Distributed Github crawler based on Python Flask, Docker and https://developer.github.com/v3/

Primary LanguagePython

Distributed Github crawler

Based on Python Flask, Docker and https://developer.github.com/v3/

Master node

cd master

Build and push the master node (for developers)

docker build -t hugodelval/github-crawler-master .
docker push hugodelval/github-crawler-master

Then, let's choose an IP address for the master.

master_ip=192.168.0.73

Run the master node

docker run -i -p ${master_ip}:5000:5000 hugodelval/github-crawler-master

The master will ask you to enter a Github username and an authentication token (from https://github.com/settings/tokens). The wanted string looks like HugoDelval:a5e855f84fa3bca2. This Oauth token is used to access the Github API.

Security note

Note that for now the previously entered Oauth token is passed from the master to the slaves via HTTP (and not HTTPs). So the application is not safe to use in a public cloud environment.

Slave node

cd slave

Build and push the slave node (for developers)

docker build -t hugodelval/github-crawler-slave .
docker push hugodelval/github-crawler-slave

Run some slaves nodes

docker run -i -p 0.0.0.0:5001:5001 hugodelval/github-crawler-slave python3 /app/slave.py ${master_ip} 5001
docker run -i -p 0.0.0.0:5002:5002 hugodelval/github-crawler-slave python3 /app/slave.py ${master_ip} 5002

Registering slaves and error handling

The master node keep in memory all the slaves that has been linked to him.

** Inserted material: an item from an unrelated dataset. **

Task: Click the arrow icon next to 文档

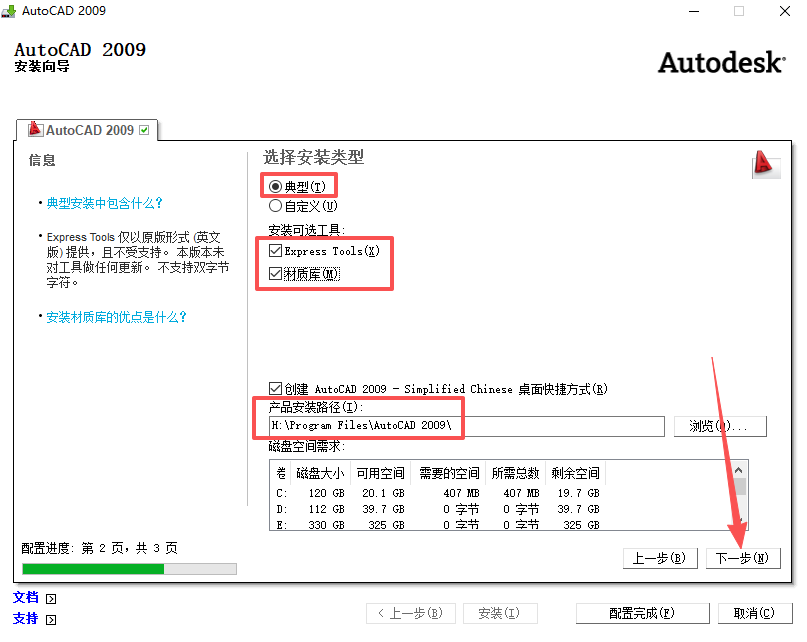Action: pyautogui.click(x=52, y=599)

At each request that the master makes to his slaves (for example to answer a user request), it updates its slaves' list depending of which slave node answer and how fast. This way the master node always has a list of up-to-date slaves that will efficiently answer its requests.

The API

The master node exposes a REST API which allows one to request and crawl github repositories and users.

  • /users?nb=<nb_users_to_show>

    Return a list of the last signed up users

    nb_users_to_show: integer, the number of users to show

  • /contributors?user=<the_user>&depth=<wanted_depth>

    Return a list of users. We check all the repositories of <the_user> and look for all the contributors in these repositories. We repeat the process for each contributors a number times. This output the close_contributors of <the_user>

    the_user: string, login of the user you want to know the close contributors

    depth: how far do we check for contributors

    Note An output of this request is provided in the output/ folder. This output has been generated in 3min using 3 slaves.